Greg Johnson, Vice President Don MacDonald, CA,
Corporate Communications and Strategic Development Senior Vice President & CFO
E-mail: Greg.Johnson@novagold.net E-mail: Don.MacDonald@NovaGold.net

This press release is neither an offer to purchase securities nor a solicitation of an offer to sell securities. NovaGold will file a take-over bid circular with Canadian securities regulatory authorities and may file a registration statement and prospectus with the United States Securities and Exchange Commission and Coast Mountain Power Corp. will file a directors’ circular with Canadian securities regulatory authorities with respect to this offer. Investors and shareholders are strongly advised to read the take-over bid circular and related directors’ circular, as well as any amendments and supplements to these documents, because they contain important information. Investors and shareholders may obtain a free copy of the take-over bid circular, the related letter of transmittal and the registration statement and prospectus and certain other documents, as well as the directors’ circular, at www.sedar.com or from the Securities and Exchange Commission’s website at www.sec.gov. Free copies of these documents can also be obtained by directing a request to NovaGold at the address referred to above. YOU SHOULD READ THE TAKE-OVER BID-CIRCULAR AND DIRECTORS’ CIRCULAR CAREFULLY BEFORE MAKING A DECISION CERNCERNING THE OFFER.

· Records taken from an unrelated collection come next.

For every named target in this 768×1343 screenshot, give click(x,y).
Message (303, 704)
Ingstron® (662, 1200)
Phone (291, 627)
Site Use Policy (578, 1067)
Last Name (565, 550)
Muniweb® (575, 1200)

Forward Looking Statements: This press release contains forward-looking statements within the meaning of the United States Private Securities Litigation Reform Act of 1995. Forward looking statements are statements that are not historical facts and that are subject to a variety of risks and uncertainties which could cause actual events or results to differ materially from those reflected in the forward-looking statements, including: risks related to the exploration stage of the Company’s projects; market fluctuations in prices for securities of exploration stage companies; uncertainties about the availability of additional financing; uncertainties related to fluctuations in gold prices; and other risks and uncertainties described in the Company’s registration statement on Form 40-F and Reports on Form 6-K filed with or furnished to the U.S. Securities and Exchange Commission. Although we believe the expectations reflected in our forward looking statements are reasonable, results may vary, and we cannot guarantee future results, levels of activity, performance or achievements.